Seven cities are said to have remained under Canaanite control. These cities stretch from Acco, in the Plain of Acco, northward. Tyre, the city of Hiram, was located just to the north of Rehob. The fortress of Mahalab and Sidon lay further north.

J. McKee Adams states in his book, Biblical Backgrounds, that evidence exists which may suggest the Phoenicians controlled the city of Dor as well, located south of Mt. Carmel.

The Phoenician empire, thus, stretched approximately two hundred miles along the Mediterranean. The tribe of Asher, consequently, was limited in settlement to those cities further inland.

Indeed, the Israelites struggled to control the Plain of Acco throughout its history. The Philistines controlled the coastal areas in the south.

Thus, with Philistine and Phoenician control of the coastal strip of Canaan, the Israelites occupied the highlands, and the settlements on the slopes of the western mountains and hills which merged with the coastal strip.

The expansion of Philistine and Canaanite settlements along the coast, and Israelite settlements descending from the interior highlands, created numerous conflicts between the Israelites and their Canaanite neighbors.

Despite the presence of such foreign threats, the land belonging to the tribe of Asher was some of the most fertile in the region. Jacob foresaw the prosperity of the Asherites because of the richness of their land in his blessing.

He prophecied Asher's food "shall be rich", and he shall "yield royal dainties". Moses makes reference to oil in his blessing of Asher. He stated; "may he dip his foot in oil".

The land of Asher was known for its olive orchards. Asher produced such large amounts of oil that it became exceedingly wealthy. A big reason for Asher's wealth, coupled with its natural production of olive oil, was its proximity to the markets of Phoenicia. The tribe of Asher became a leader in the olive oil trade in Canaan.

Rabbinical Literature, as pointed out by the Jewish Encyclopedia, supports this notion. It is believed that in times of scarcity and during the Rabbinical year, Asher supplied all of Israel with oil.

It was this wealth, however, which many scholars feel attributed to its aloofness.

Tribe of Asher Encampment

As Moses and the Israelites set out on their trek through the wilderness, God gave them strict and detailed instructions as to how they were to pitch camp, break camp, and the marching order as they sojourned to the Promised Land. No detail was left unattended to.

The tribe of Asher received their instructions in Numbers 2:27-28. Asher found themselves encamped under the leadership of the tribe of Dan.

"And those who camp next to him shall be the tribe of Asher, and the leader of the sons of Asher: Pagiel the son of Ochran, and his army, even their numbered men, 41,500."

The Asherites encamped next to the tribe of Dan, on the north side of the Tabernacle. Included in their camp was the tribe of Naphtali. All together, the camp of Dan included the tribes of Dan, Asher, and Naphtali. The total number of fighting men in this camp was 603,550.

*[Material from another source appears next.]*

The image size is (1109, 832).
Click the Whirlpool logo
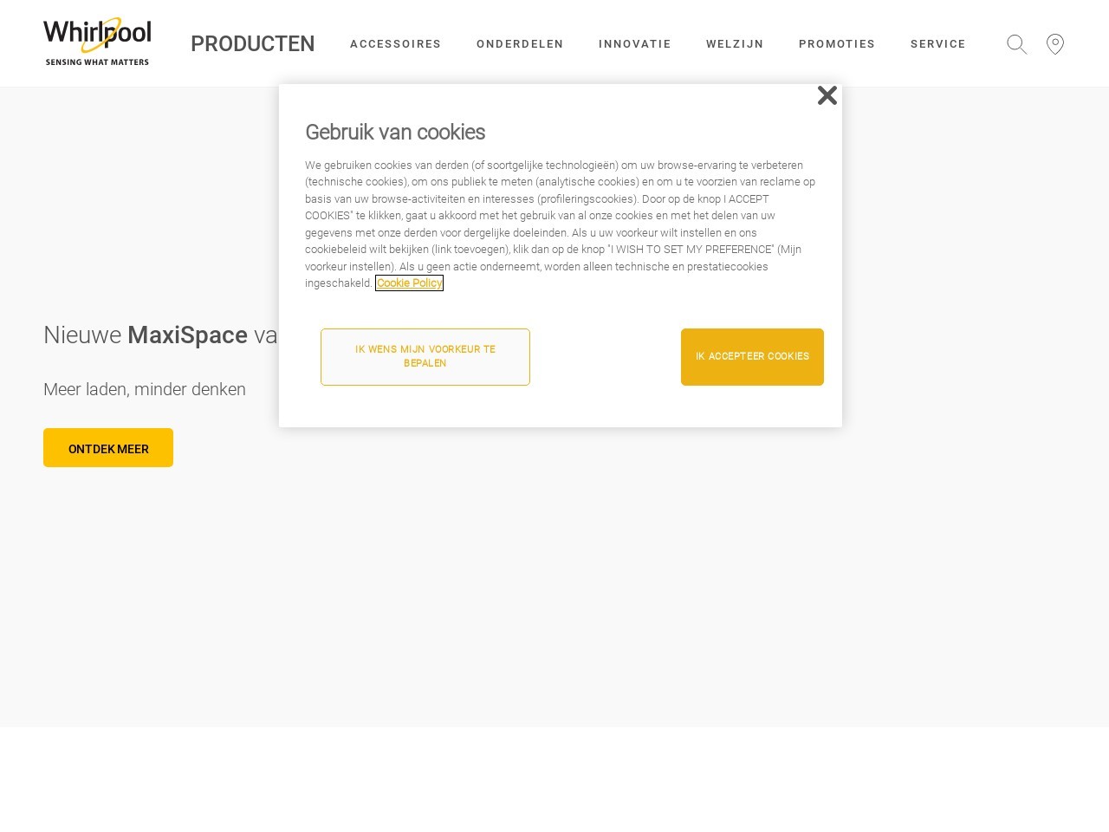click(97, 36)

Together these three tribes secured the rear of Israel as they marched. The rear guard was, perhaps, the most critical position.

These three tribes were responsible for ensuring the tribes of Israel were not surprise attacked from the rear. As they marched, the tribes would have been vulnerable to attack.

The fiercest of warriors, and toughest of warriors, were primarily placed in the rear guard, in order to prevent a devastating rear attack.

Numbers 10:25-27 depicts the 12 tribes of Israel breaking camp, and leaving Mt. Sinai.

"Then the standard of the camp of the sons of Dan, according to their armies, which formed the rear guard for all the camps, set out, with Ahiezer the son of Ammishaddai over its army, and Pagiel the son of Ochran over the tribal army of Asher; and Ahira the son of Enan over the tribal army of Naphtali."

These tribes, thus, were the last to break camp, and likely the last to pitch camp. They were exposed during the march, and depended upon to prevent surprise attack.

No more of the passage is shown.